Saved entries:
____

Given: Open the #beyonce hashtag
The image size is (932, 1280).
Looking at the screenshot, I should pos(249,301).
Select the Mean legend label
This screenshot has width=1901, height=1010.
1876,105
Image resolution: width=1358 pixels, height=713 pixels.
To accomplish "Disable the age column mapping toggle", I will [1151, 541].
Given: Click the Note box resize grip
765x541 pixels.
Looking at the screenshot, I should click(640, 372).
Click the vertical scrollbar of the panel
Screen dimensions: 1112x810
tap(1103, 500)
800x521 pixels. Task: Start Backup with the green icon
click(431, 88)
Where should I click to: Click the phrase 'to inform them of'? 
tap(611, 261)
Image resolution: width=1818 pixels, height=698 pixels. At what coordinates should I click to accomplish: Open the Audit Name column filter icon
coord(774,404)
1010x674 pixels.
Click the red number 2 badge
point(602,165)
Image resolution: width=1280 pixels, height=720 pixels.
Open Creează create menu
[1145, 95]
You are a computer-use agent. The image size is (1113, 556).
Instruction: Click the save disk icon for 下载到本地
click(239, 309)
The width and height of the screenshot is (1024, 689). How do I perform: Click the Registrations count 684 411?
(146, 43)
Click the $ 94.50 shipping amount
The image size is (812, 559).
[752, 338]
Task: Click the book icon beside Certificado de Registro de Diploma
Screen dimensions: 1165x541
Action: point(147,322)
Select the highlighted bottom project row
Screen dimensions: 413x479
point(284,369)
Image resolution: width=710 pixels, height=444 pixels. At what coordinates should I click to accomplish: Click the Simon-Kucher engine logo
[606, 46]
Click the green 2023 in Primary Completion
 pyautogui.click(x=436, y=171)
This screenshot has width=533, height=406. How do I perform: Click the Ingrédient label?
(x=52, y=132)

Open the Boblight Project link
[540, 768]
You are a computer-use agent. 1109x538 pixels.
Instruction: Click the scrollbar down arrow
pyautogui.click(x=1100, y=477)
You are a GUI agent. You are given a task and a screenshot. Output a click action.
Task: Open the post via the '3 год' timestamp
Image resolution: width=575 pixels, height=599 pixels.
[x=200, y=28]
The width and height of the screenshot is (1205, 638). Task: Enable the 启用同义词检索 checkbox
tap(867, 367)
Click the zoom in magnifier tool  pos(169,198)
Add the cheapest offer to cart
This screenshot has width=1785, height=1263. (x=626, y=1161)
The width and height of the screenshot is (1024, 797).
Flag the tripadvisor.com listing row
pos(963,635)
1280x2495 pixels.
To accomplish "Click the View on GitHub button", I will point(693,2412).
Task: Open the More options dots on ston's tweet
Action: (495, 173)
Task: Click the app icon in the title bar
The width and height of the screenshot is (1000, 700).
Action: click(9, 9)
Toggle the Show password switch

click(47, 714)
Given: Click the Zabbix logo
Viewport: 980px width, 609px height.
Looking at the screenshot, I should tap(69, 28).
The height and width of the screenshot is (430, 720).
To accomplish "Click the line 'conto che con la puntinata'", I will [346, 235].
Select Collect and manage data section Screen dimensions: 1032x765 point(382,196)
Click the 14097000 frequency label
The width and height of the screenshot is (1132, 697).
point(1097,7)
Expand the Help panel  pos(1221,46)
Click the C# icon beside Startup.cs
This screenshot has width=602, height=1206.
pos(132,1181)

____

# GOAL OF THE EXERCISE
Retype exactly, and only, the lines that run from the one with "The height and" through the final line of the entries.

# ANSWER FOR THIS EXERCISE
The height and width of the screenshot is (430, 720).
To accomplish "Click the line 'conto che con la puntinata'", I will [346, 235].
Select Collect and manage data section Screen dimensions: 1032x765 point(382,196)
Click the 14097000 frequency label
The width and height of the screenshot is (1132, 697).
point(1097,7)
Expand the Help panel  pos(1221,46)
Click the C# icon beside Startup.cs
This screenshot has width=602, height=1206.
pos(132,1181)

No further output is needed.